For a start, he was faced with the problem of the two Eddies. His father Eddie had been such a hit on Buffers, the television show in which retired military men argued about wars, that the public had even started shoving Rupert out of the way to get Eddie’s autograph. Eddie, however, was slipping into senility, resolutely exposing himself in the orangery, addicted to pornography, sliding DVDs entitled Eight Hours of Big Tits and Dicks into a machine and his hands up girls’ skirts.

Even Painswick, who’d helped Eddie out with his fan mail when things had been slack at Throstledown, wasn’t out of bounds and Pocock was threatening to call Eddie out. Rupert, woken by moaning the morning after the Gold Cup, thought it was Banquo the Labrador desperate to go out, but discovered it was one of Cindy Bolton’s Casanovas which a naked Eddie was watching in the study.

More stressful, however, was Eddie the second: Edward Alderton, Rupert’s twenty-year-old grandson by Perdita and Luke Alderton, both international polo players, so Eddie could ride before he crawled.

Arrogant, spoilt, opinionated, Eddie had already achieved considerable success as a flat jockey in America, but having grown too tall and heavy he’d decided to try his luck over fences and had come to spend a year with Grandpa Penscombe and Taggie.

Like Rupert nearly forty years ago, this gilded brat thought he knew everything and was very rough on horses. The rows between him and Rupert were pyrotechnic. Poor Taggie, Rupert’s wife, was desperately attempting to keep the peace.

Racing was different in America. Even apprentice jockeys only ride out from six thirty to ten thirty in the morning, while stable lads, mostly Mexican, look after the horses. Painkillers banned in England are allowed in the States to enable horses to run. Jockeys are ponied down to the start.
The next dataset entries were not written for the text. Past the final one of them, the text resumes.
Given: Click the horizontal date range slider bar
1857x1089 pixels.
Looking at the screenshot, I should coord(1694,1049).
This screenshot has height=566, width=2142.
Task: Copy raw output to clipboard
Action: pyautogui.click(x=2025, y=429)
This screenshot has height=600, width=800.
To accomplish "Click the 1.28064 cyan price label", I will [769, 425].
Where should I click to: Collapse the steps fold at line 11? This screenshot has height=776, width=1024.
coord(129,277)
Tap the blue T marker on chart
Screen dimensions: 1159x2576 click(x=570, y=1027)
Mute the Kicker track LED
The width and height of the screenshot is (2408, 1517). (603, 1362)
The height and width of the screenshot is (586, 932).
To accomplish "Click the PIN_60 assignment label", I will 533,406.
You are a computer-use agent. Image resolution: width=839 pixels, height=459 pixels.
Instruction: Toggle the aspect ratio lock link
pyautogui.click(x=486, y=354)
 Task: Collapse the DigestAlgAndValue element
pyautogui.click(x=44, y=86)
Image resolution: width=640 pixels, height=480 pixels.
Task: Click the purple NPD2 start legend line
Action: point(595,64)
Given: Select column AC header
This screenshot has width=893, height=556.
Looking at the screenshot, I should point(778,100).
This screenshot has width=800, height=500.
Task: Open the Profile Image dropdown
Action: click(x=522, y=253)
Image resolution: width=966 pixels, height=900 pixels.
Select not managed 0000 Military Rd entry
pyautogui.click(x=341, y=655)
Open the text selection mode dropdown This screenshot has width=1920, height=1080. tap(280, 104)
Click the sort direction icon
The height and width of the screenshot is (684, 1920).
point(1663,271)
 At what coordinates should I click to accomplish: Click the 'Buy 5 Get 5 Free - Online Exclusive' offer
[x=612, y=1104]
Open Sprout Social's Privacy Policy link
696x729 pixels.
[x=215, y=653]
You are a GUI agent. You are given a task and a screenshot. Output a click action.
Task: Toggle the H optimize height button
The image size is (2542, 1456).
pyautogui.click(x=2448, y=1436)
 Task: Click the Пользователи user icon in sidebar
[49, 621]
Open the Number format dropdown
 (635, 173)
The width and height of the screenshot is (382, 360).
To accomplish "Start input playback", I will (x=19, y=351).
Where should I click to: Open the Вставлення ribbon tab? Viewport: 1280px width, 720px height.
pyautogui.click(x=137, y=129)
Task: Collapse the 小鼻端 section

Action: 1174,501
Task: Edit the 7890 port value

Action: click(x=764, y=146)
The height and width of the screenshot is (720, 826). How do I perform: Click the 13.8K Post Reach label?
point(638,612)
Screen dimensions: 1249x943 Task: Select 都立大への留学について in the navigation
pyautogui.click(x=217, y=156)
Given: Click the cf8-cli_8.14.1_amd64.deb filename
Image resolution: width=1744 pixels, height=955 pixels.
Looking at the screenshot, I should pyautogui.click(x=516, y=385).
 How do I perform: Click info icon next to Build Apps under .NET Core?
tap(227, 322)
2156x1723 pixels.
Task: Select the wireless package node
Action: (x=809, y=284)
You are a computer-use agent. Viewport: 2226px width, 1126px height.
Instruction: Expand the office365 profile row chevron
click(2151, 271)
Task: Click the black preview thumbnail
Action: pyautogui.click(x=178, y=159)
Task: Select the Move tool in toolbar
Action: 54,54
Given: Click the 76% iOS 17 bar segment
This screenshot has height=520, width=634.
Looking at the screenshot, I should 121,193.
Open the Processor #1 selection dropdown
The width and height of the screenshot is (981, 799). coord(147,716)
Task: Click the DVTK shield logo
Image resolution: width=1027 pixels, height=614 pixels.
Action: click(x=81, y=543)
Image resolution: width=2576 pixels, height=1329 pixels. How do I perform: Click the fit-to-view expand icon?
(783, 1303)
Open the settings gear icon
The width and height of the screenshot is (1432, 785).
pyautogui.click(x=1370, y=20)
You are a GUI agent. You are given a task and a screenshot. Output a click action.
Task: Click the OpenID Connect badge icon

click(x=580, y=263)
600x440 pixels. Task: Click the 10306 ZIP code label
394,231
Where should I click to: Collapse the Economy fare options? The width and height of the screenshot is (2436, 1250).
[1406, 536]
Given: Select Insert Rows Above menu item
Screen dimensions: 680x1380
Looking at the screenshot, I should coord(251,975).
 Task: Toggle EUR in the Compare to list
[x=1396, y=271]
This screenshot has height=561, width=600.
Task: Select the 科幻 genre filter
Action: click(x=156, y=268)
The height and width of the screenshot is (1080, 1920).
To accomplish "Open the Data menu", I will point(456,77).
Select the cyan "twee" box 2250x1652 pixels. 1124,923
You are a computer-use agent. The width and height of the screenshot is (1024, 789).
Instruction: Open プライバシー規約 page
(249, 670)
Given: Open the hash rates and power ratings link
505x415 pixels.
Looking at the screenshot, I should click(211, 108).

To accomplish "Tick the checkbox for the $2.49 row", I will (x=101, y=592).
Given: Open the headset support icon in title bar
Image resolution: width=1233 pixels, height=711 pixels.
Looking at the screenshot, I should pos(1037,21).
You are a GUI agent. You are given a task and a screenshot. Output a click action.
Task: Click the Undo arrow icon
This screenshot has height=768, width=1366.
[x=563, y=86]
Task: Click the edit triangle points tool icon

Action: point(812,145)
Eddie refused to admit how terrified he’d been when, in his first race in England, he had to find the start by himself and his horse had carted him. Eddie had also taken some time to overcome his terror of Rupert’s kamikaze downhill gallop. Now he scorched down, taking every liberty.

Young Eddie had also palled up with old Eddie. They watched porn together with howls of laughter and encouraged each other in all sorts of silly behaviour which drove Rupert crackers.

Also contributing to Rupert’s unhappiness was the fact that his beautiful chestnut avenue, a towering candlelit vigil in spring, shedding conkers like a bed of fire in autumn, which he had planted when he first started showjumping back in the sixties, was dying of some incurable fungus, its bark cracking. It might soon have to be felled.

Finally Rupert was devastated because his greatest friend, Billy Lloyd-Foxe, was dying of cancer. Rupert, despite his Olympian caprice, had troops of friends but none equalled Billy for tolerance and sweetness and a sense of humour.